If the RIAA and others really care about file-sharing, they’ll take an honest look at why their customers do it.
Those content companies cancel our favorite shows; they shut down DRM servers, rendering legally bought music worthless; they lie (or at least deceive) on the covers of books to sell more copies. They essentially make it clear that their first and only priority is money, and they couldn’t care less about their paying customers, as long as they’ve paid.
And yet―while I have no love in my heart for any big media company―I still happily buy plenty of media of all kinds. I go to the movies. I buy albums I could easily download for free. I use Netlfix, I listen to Pandora, I watch Hulu. And all I want in return for my money, and my watching their ads, and my being tricked far too often by overzealous marketing covering for bad products―all I want is guaranteed access to the movies and TV shows and music and books I love.
Take Arrested Development. I’ve downloaded the entire show. I’ve also bought the DVD box set about half a dozen times, for myself and others. Now the entire series is on Hulu, and that’s how I’d watch it today, ads and all.
This is a Big Content success. They’ve given as good a guarantee as they ever will that Arrested Development will be available forever, and they can continue to make money off it. [Edit: Hulu can now only show one season of AD at a time. Perhaps I gave them too much credit with that “guarantee” line.]
Then there’s the counterexample, another one of my favorite TV shows: Sons and Daughters. It was on ABC for 10 episodes in 2006, and then it was cancelled. DVDs are nowhere to be found. Literally the only way to watch Sons and Daughters is to “illegally” download the torrent. I don’t enjoy ripping off production companies (or, moreso, the creators of the shows, music, and books I love). However, I want to watch Sons and Daughters more than I care about who’s not getting paid.
It wouldn’t take much for me not to download that show, or others like it: all it would take is a guarantee.

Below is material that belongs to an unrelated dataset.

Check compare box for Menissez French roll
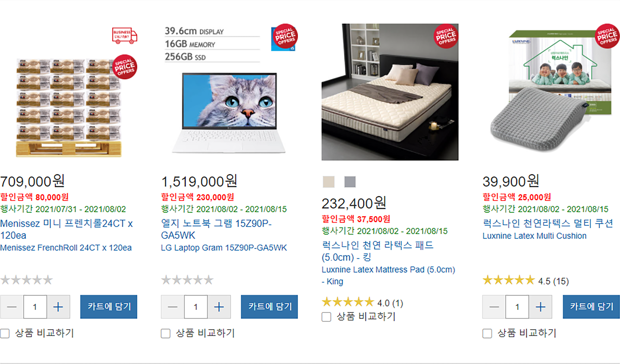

I’d want to know that Sons and Daughters will be on Hulu forever. I want to know that companies won’t shut down their DRM servers as soon as it gets financially uncomfortable to keep them up. If we had such guarantees, pirating would plummet. Studies have already shown plummeting music piracy thanks to online streaming services.
I’m not alone. The entire DVD sales industry is based on people being willing to pay a premium to have guaranteed permanent access to their favorite shows and movies.
Sons and Daughters is an extreme example, but media companies jerk customers around all the time. Shows expire on Hulu, DVD releases are delayed for months in order to coerce moviegoers to go to the theater, hardcovers cost double what paperbacks do, and remember all those decades they spent charging you $18 for albums like 11th Song, when all you wanted was Breakfast at Tiffany’s.
This is the behavior that now inspires file-sharing, for better or for worse. If they give us what we want, no one (or many fewer people) will steal it. I’m not saying that people stealing media should bring content companies to their knees (although it wouldn’t be the worst thing in the world), but they should at least acknowledge and understand the reasons why people file-share, and that a lot of those people are not degenerate criminals, but savvy superfans who’ve gotten wise to DRM.
Maybe there’s even a middle ground out there somewhere, between locking up your customers and ripping them off, where everybody would be happy.